The scheme of the close-up was introduced into the technique of the film play rather late, but it has quickly gained a secure position. The more elaborate the production, the more frequent and the more skillful the use of this new and artistic means. The melodrama can hardly be played without it, unless a most inartistic use of printed words is made. The close-up has to furnish the explanations. If a little locket is hung on the neck of the stolen or exchanged infant, it is not necessary to tell us in words that everything will hinge on this locket twenty years later when the girl is grown up. If the ornament at the child's throat is at once shown in a close-up where everything has disappeared and only its quaint form appears much enlarged on the screen, we fix it in our imagination and know that we must give our fullest attention to it, as it will play a decisive part in the next reel. The gentleman criminal who draws his handkerchief from his pocket and with it a little bit of paper which falls down on the rug unnoticed by him has no power to draw our attention to that incriminating scrap. The device hardly belongs in the theater because the audience would not notice it any more than would the scoundrel himself. It would not be able to draw the attention. But in the film it is a favorite trick. At the moment the bit of paper falls, we see it greatly enlarged on the rug, while everything else has faded away, and we read on it that it is a ticket from the railway station at which the great crime was committed. Our attention is focused on it and we know that it will be decisive for the development of the action.

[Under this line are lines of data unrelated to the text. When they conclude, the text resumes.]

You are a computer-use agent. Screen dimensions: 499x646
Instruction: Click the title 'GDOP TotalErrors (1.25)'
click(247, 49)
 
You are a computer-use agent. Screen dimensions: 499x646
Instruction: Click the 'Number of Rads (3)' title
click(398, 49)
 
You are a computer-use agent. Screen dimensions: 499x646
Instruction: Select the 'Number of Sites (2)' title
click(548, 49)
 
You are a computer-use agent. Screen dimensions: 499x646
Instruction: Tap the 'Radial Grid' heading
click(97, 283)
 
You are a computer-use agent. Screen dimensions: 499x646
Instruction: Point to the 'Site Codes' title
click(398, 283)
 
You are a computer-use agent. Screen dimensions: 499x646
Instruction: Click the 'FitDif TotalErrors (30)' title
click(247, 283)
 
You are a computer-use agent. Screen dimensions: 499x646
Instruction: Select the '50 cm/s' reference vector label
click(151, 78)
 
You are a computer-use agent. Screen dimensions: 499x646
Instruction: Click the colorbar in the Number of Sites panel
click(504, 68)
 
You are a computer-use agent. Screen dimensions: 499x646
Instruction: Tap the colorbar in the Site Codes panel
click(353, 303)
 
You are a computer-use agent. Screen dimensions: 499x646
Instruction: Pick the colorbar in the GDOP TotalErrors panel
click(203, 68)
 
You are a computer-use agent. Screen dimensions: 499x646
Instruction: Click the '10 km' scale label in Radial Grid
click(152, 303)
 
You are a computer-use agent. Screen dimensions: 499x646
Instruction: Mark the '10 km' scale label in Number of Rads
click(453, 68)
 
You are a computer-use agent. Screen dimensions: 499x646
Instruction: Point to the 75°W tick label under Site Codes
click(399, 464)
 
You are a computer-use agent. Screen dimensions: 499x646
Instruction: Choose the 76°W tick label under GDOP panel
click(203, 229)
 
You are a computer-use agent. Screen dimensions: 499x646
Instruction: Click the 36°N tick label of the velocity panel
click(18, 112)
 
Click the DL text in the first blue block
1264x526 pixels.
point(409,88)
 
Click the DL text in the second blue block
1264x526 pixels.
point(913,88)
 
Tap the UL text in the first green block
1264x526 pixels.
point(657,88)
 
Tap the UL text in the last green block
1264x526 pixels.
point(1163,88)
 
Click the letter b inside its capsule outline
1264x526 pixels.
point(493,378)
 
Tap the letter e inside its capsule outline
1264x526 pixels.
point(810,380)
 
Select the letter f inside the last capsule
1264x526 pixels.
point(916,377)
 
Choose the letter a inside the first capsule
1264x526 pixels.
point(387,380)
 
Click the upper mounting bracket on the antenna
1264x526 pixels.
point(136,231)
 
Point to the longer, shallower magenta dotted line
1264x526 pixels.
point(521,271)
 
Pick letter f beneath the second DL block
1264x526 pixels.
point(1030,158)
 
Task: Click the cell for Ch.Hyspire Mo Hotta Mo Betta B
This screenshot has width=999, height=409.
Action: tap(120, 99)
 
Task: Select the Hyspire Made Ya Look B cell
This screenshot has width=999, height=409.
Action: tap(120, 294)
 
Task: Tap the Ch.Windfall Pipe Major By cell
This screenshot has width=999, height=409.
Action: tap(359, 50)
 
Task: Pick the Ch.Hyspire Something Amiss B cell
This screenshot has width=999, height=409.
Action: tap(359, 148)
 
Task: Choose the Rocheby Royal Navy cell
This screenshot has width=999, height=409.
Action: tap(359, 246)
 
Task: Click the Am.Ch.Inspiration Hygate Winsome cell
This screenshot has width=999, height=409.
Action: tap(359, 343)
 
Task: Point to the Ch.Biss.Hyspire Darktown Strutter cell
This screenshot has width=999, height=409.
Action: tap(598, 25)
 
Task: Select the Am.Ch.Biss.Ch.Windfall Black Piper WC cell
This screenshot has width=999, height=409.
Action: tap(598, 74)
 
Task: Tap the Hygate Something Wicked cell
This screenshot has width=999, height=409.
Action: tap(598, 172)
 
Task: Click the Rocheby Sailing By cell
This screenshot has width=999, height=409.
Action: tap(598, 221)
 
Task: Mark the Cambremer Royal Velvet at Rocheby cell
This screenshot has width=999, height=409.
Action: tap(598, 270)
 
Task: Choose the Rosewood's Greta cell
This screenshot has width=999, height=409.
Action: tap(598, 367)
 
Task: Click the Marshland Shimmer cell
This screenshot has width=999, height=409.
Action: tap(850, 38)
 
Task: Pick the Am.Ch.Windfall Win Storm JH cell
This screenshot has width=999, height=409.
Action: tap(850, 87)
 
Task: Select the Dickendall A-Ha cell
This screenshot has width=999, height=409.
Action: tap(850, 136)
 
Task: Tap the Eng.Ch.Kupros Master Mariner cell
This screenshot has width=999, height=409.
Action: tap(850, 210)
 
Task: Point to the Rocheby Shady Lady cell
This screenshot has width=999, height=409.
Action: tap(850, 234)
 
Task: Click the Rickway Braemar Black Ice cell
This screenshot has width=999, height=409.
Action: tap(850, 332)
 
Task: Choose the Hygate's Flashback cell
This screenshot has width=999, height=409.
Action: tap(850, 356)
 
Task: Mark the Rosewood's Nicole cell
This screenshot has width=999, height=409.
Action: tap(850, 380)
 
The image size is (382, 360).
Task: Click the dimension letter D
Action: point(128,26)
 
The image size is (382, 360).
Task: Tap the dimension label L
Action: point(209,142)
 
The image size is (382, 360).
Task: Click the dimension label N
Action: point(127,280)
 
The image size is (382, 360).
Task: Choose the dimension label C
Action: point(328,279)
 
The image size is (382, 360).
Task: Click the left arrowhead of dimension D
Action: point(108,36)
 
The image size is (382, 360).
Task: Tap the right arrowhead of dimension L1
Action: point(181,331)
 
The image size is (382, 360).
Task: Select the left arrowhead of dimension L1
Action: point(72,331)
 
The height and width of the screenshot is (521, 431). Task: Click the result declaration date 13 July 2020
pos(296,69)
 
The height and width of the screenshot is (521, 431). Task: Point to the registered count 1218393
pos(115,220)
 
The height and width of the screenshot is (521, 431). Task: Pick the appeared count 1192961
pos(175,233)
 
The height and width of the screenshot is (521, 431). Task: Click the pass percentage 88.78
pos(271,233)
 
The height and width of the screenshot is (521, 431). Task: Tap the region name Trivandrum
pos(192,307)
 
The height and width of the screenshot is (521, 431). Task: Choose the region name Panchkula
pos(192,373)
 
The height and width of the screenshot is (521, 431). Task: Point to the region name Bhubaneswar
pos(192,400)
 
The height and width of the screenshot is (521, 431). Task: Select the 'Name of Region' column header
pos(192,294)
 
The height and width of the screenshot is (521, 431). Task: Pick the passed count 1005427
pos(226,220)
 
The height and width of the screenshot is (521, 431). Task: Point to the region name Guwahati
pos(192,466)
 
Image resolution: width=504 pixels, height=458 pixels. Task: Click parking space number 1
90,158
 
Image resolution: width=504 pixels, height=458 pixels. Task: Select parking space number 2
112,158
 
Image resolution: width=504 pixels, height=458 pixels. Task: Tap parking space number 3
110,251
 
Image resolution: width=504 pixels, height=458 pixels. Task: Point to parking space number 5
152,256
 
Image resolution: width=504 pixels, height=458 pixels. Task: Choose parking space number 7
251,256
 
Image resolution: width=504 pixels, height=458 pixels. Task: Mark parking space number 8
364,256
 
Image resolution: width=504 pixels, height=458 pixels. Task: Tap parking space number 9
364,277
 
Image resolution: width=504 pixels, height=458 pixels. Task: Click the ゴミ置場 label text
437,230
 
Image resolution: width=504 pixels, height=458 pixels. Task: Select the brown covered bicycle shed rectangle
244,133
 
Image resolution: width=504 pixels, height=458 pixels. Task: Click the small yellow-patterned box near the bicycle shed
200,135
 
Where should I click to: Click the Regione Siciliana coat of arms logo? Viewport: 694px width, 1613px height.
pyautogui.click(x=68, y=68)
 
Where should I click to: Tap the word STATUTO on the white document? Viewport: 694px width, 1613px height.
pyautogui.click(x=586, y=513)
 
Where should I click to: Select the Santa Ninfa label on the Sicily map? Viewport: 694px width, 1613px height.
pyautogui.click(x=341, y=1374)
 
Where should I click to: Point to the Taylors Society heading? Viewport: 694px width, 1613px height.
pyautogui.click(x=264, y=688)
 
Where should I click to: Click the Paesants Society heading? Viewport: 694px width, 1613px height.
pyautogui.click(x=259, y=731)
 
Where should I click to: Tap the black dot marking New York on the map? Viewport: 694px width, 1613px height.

A clerk buys a newspaper on the street, glances at it and is shocked. Suddenly we see that piece of news with our own eyes. The close-up magnifies the headlines of the paper so that they fill the whole screen. But it is not necessary that this focusing of the attention should refer to levers in the plot. Any subtle detail, any significant gesture which heightens the meaning of the action may enter into the center of our consciousness by monopolizing the stage for a few seconds. There is love in her smiling face, and yet we overlook it as they stand in a crowded room. But suddenly, only for three seconds, all the others in the room have disappeared, the bodies of the lovers themselves have faded away, and only his look of longing and her smile of yielding reach out to us. The close-up has done what no theater could have offered by its own means, though we might have approached the effect in the theater performance if we had taken our opera glass and had directed it only to those two heads. But by doing so we should have emancipated ourselves from the offering of the stage picture, that is, the concentration and focusing were secured by us and not by the performance. In the photoplay it is the opposite.